* PROBLEM DETAILS: Where a line in the listing contains the string "screenshot", copy that line out.

* INPUT DATA:
Segment Open

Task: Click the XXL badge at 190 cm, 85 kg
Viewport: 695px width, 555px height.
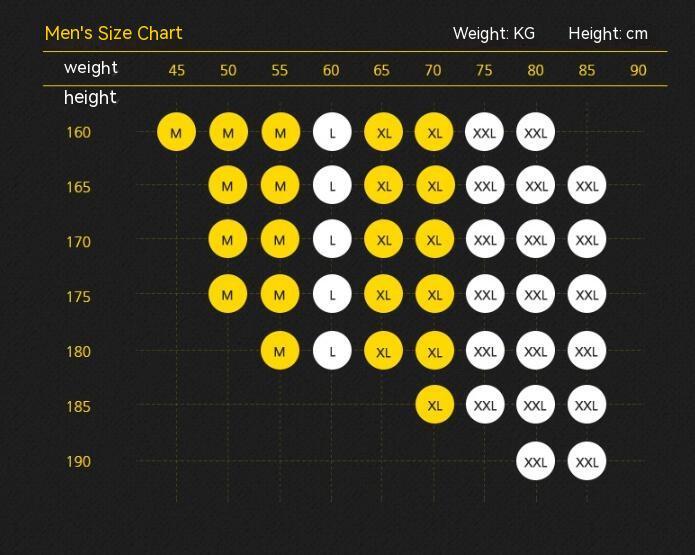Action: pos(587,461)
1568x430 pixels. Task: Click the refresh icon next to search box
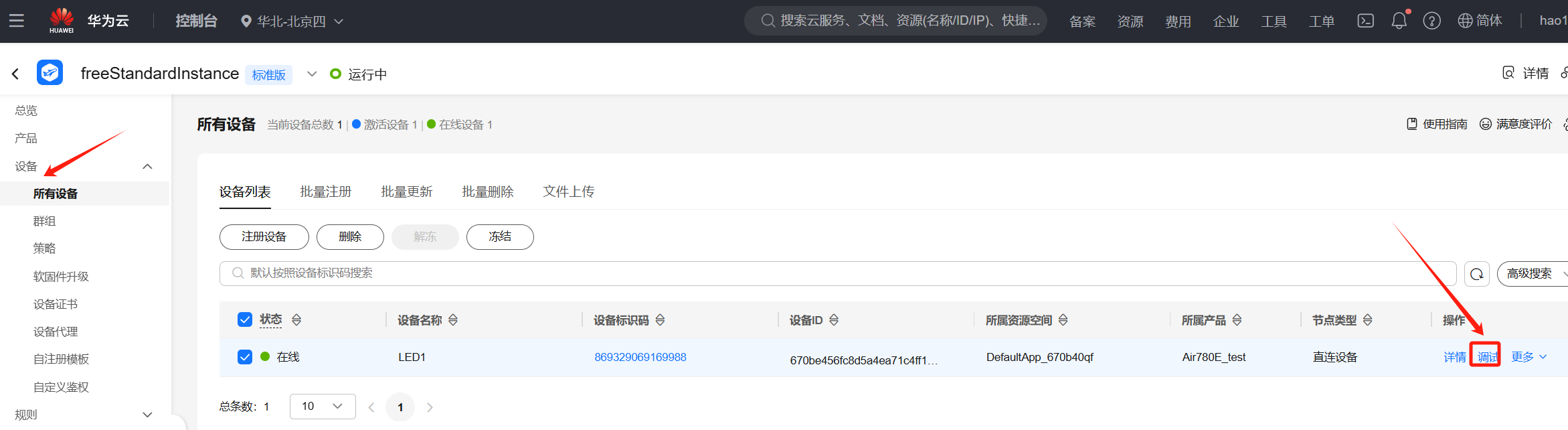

Segment Closed
Segment Open

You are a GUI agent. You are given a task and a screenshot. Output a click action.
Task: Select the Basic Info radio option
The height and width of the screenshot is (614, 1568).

Segment Closed
Segment Open

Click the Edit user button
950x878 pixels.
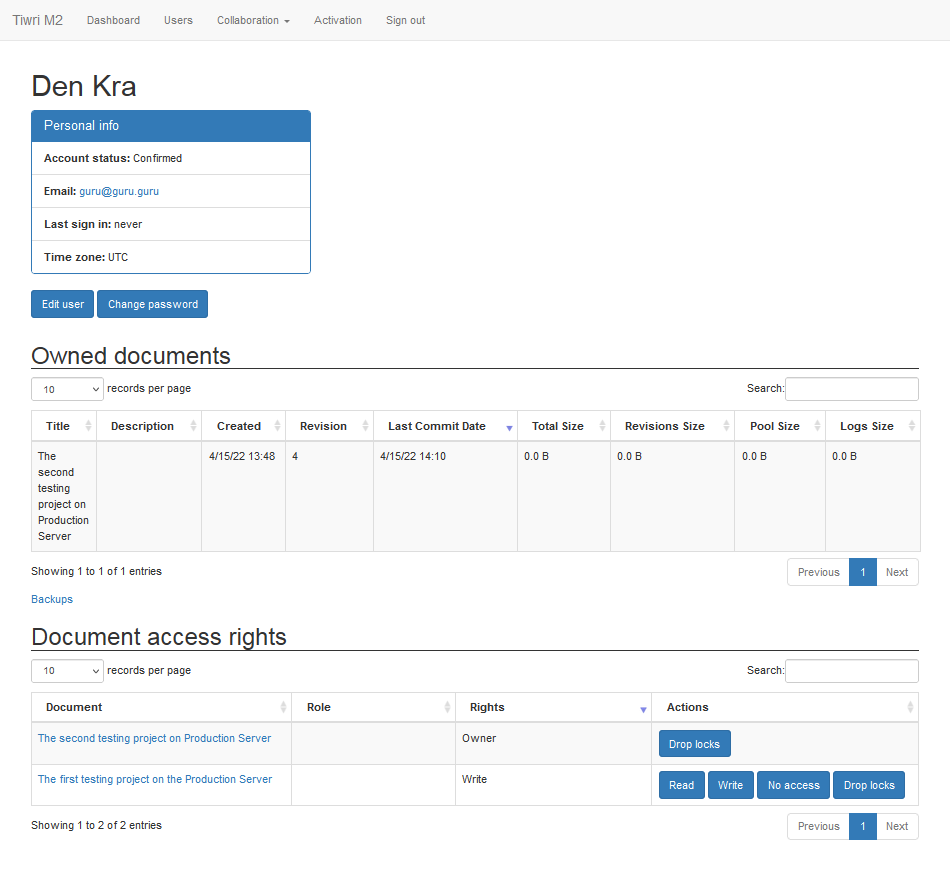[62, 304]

Segment Closed

* TASK SOLUTION:
You are a GUI agent. You are given a task and a screenshot. Output a click action.
The height and width of the screenshot is (614, 1568).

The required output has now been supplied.